Each record that follows should be transcribed word for word.

Collection entries:
+-------+
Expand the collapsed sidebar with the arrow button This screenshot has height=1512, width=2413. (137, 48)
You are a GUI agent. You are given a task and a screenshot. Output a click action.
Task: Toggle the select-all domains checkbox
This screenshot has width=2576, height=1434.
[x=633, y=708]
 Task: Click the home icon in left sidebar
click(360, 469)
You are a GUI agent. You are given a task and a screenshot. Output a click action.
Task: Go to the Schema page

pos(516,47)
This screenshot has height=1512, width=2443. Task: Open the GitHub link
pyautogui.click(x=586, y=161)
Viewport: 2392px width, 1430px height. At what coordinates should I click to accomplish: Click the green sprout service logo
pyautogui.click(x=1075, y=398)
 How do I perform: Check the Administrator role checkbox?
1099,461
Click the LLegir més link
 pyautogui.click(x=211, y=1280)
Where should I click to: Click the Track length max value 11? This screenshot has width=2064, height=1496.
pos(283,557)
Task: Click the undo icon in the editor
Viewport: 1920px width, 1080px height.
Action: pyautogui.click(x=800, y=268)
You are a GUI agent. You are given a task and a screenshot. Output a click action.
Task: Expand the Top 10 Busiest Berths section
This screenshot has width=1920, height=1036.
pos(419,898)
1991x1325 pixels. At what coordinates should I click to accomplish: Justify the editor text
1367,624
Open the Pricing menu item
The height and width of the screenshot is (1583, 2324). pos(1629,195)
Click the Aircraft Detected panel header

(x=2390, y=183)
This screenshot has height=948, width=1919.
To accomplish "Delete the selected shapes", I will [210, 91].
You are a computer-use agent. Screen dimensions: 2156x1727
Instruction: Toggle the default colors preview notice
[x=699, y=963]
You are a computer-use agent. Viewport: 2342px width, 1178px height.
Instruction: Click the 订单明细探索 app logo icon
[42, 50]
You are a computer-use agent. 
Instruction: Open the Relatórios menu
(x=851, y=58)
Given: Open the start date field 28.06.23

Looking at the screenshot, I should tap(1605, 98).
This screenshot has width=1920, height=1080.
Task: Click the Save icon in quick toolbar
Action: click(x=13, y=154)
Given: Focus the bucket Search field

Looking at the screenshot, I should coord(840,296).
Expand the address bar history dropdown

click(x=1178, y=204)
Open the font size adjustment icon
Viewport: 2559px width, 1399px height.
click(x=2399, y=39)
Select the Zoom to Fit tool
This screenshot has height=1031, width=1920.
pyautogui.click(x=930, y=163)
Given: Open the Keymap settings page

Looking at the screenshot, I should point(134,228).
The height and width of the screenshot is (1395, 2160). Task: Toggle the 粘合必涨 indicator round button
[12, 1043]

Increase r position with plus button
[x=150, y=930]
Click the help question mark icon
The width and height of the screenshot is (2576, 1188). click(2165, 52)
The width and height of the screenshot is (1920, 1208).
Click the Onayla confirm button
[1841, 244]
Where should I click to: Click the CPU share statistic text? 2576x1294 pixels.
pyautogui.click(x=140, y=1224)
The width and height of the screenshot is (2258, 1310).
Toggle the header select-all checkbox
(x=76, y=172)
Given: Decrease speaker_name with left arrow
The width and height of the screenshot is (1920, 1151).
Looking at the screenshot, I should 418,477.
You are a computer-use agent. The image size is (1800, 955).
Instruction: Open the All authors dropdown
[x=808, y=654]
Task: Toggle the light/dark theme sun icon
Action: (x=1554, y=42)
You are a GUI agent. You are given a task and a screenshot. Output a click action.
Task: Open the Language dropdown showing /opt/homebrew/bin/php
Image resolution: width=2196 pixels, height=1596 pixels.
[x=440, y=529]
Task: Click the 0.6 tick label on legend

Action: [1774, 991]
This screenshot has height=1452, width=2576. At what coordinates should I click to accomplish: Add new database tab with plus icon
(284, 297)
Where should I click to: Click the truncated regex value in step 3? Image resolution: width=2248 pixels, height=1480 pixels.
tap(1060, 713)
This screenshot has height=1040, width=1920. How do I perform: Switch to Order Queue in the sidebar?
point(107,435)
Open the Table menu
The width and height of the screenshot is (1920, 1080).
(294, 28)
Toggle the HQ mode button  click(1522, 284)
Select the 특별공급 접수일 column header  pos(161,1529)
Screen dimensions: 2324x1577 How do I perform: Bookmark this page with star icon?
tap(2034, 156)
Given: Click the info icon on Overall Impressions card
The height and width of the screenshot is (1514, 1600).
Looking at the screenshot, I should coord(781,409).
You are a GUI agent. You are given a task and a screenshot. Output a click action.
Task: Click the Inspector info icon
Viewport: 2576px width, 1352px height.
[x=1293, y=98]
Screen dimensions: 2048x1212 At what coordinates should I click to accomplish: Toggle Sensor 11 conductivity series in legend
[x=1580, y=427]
+-------+
### The completed task:
Expand the collapsed sidebar with the arrow button This screenshot has height=1512, width=2413. (137, 48)
You are a GUI agent. You are given a task and a screenshot. Output a click action.
Task: Toggle the select-all domains checkbox
This screenshot has width=2576, height=1434.
[x=633, y=708]
 Task: Click the home icon in left sidebar
click(360, 469)
You are a GUI agent. You are given a task and a screenshot. Output a click action.
Task: Go to the Schema page

pos(516,47)
This screenshot has height=1512, width=2443. Task: Open the GitHub link
pyautogui.click(x=586, y=161)
Viewport: 2392px width, 1430px height. At what coordinates should I click to accomplish: Click the green sprout service logo
pyautogui.click(x=1075, y=398)
 How do I perform: Check the Administrator role checkbox?
1099,461
Click the LLegir més link
 pyautogui.click(x=211, y=1280)
Where should I click to: Click the Track length max value 11? This screenshot has width=2064, height=1496.
pos(283,557)
Task: Click the undo icon in the editor
Viewport: 1920px width, 1080px height.
Action: pyautogui.click(x=800, y=268)
You are a GUI agent. You are given a task and a screenshot. Output a click action.
Task: Expand the Top 10 Busiest Berths section
This screenshot has width=1920, height=1036.
pos(419,898)
1991x1325 pixels. At what coordinates should I click to accomplish: Justify the editor text
1367,624
Open the Pricing menu item
The height and width of the screenshot is (1583, 2324). pos(1629,195)
Click the Aircraft Detected panel header

(x=2390, y=183)
This screenshot has height=948, width=1919.
To accomplish "Delete the selected shapes", I will [210, 91].
You are a computer-use agent. Screen dimensions: 2156x1727
Instruction: Toggle the default colors preview notice
[x=699, y=963]
You are a computer-use agent. Viewport: 2342px width, 1178px height.
Instruction: Click the 订单明细探索 app logo icon
[42, 50]
You are a computer-use agent. 
Instruction: Open the Relatórios menu
(x=851, y=58)
Given: Open the start date field 28.06.23

Looking at the screenshot, I should tap(1605, 98).
This screenshot has width=1920, height=1080.
Task: Click the Save icon in quick toolbar
Action: click(x=13, y=154)
Given: Focus the bucket Search field

Looking at the screenshot, I should coord(840,296).
Expand the address bar history dropdown

click(x=1178, y=204)
Open the font size adjustment icon
Viewport: 2559px width, 1399px height.
click(x=2399, y=39)
Select the Zoom to Fit tool
This screenshot has height=1031, width=1920.
pyautogui.click(x=930, y=163)
Given: Open the Keymap settings page

Looking at the screenshot, I should point(134,228).
The height and width of the screenshot is (1395, 2160). Task: Toggle the 粘合必涨 indicator round button
[12, 1043]

Increase r position with plus button
[x=150, y=930]
Click the help question mark icon
The width and height of the screenshot is (2576, 1188). click(2165, 52)
The width and height of the screenshot is (1920, 1208).
Click the Onayla confirm button
[1841, 244]
Where should I click to: Click the CPU share statistic text? 2576x1294 pixels.
pyautogui.click(x=140, y=1224)
The width and height of the screenshot is (2258, 1310).
Toggle the header select-all checkbox
(x=76, y=172)
Given: Decrease speaker_name with left arrow
The width and height of the screenshot is (1920, 1151).
Looking at the screenshot, I should 418,477.
You are a computer-use agent. The image size is (1800, 955).
Instruction: Open the All authors dropdown
[x=808, y=654]
Task: Toggle the light/dark theme sun icon
Action: (x=1554, y=42)
You are a GUI agent. You are given a task and a screenshot. Output a click action.
Task: Open the Language dropdown showing /opt/homebrew/bin/php
Image resolution: width=2196 pixels, height=1596 pixels.
[x=440, y=529]
Task: Click the 0.6 tick label on legend

Action: [1774, 991]
This screenshot has height=1452, width=2576. At what coordinates should I click to accomplish: Add new database tab with plus icon
(284, 297)
Where should I click to: Click the truncated regex value in step 3? Image resolution: width=2248 pixels, height=1480 pixels.
tap(1060, 713)
This screenshot has height=1040, width=1920. How do I perform: Switch to Order Queue in the sidebar?
point(107,435)
Open the Table menu
The width and height of the screenshot is (1920, 1080).
(294, 28)
Toggle the HQ mode button  click(1522, 284)
Select the 특별공급 접수일 column header  pos(161,1529)
Screen dimensions: 2324x1577 How do I perform: Bookmark this page with star icon?
tap(2034, 156)
Given: Click the info icon on Overall Impressions card
The height and width of the screenshot is (1514, 1600).
Looking at the screenshot, I should coord(781,409).
You are a GUI agent. You are given a task and a screenshot. Output a click action.
Task: Click the Inspector info icon
Viewport: 2576px width, 1352px height.
[x=1293, y=98]
Screen dimensions: 2048x1212 At what coordinates should I click to accomplish: Toggle Sensor 11 conductivity series in legend
[x=1580, y=427]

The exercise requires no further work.